Energy Efficiency Loan Programs Default Rates Range from 0–3% and Remained Largely Unchanged During Housing Bubble Collapse
Washington, D.C.—Energy efficiency loan financing is proving to be a stable, low risk investment with low default rates and large-scale potential, according to What Have We Learned from Energy Efficiency Financing Programs?, a study released today by the American Council for an Energy-Efficient Economy (ACEEE). A review of 24 energy efficiency loan programs finds extremely low default rates ranging from 0–3% throughout the life of the financing program. Default rates for efficiency loan programs have also remained largely unchanged, even during the near collapse of the real estate market over the past few years.
“Energy efficiency loans are proving to be a winning investment in a time of economic uncertainty.
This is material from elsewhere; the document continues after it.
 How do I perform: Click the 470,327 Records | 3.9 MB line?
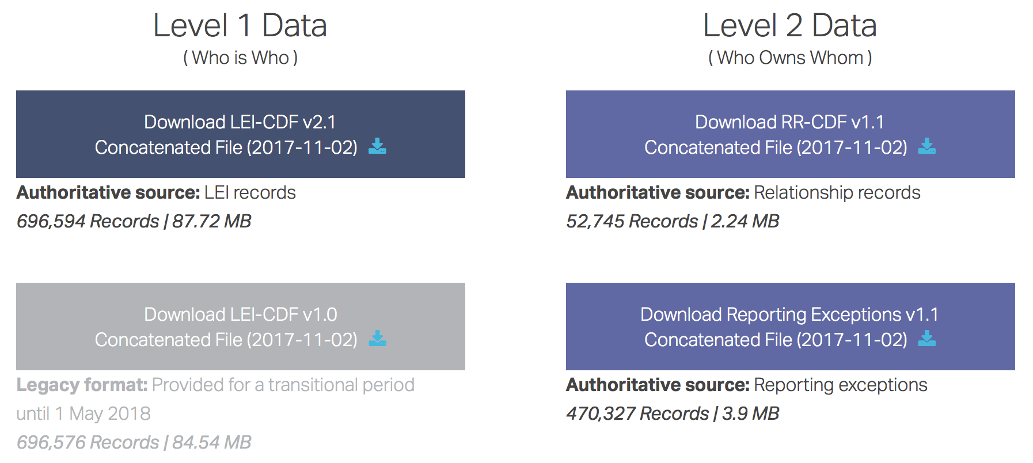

Based on these findings, now is the time to scale-up to serve many more homeowners and businesses,” said ACEEE Executive Director Steven Nadel.
Energy efficiency loan programs finance building upgrades by providing funding directly to building owners or managers. These projects lower energy bills and reduce annual energy costs by an average of 12–17%. Small commercial banks and credit unions have led in offering these energy efficiency loan products, often working with utilities as well as local and state governments. The programs evaluated by the ACEEE report have loaned out over $1.5 billion. Through the use of subsidies and energy program funds, interest rates for borrowers averaged 3–5% annually.
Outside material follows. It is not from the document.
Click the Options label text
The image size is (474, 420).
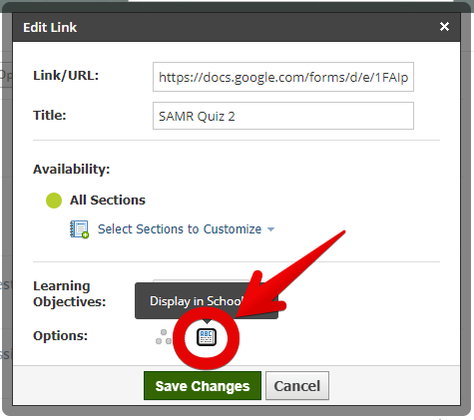[60, 335]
Existing loan programs have only begun to scratch the surface of the potential market. The programs reviewed represent the largest energy efficiency financing efforts in the nation yet participation rates are most often less than 0.5% of the targeted customer class. “These low participation rates indicate there is a vast untapped customer base still available in this market. I think we’ll see increased private investment as big banks adopt the model that community banks and credit unions have found so profitable,” observed Sara Hayes, lead author of the report.
The reasons for the lack of investment by large banks up to this point appears to be a lack of centralized information on how the loans are performing and the inability to evaluate default risks. Furthermore, each loan tends to be small, averaging approximately $9,000 for residential projects and $73,000 for commercial/industrial/public projects. The low dollar amounts of these loans suggests that in order to attract the interest of large financial institutions, the loans would need to be packaged for resale on the secondary market.
“The financial sector has shown itself to be extremely adept at scaling programs that serve customer needs well. Consider, for example, the growth in the performance contracting and green building finance markets,” said Joel Freehling, Senior Energy Finance Consultant at Shaw Environmental & Infrastructure and author of the first paper in ACEEE’s series on energy efficiency financing. “It’s finding the right place to start and locating the right partners that often stymy further growth in the energy finance field. If these hurdles can be overcome, we could see huge growth in these programs.”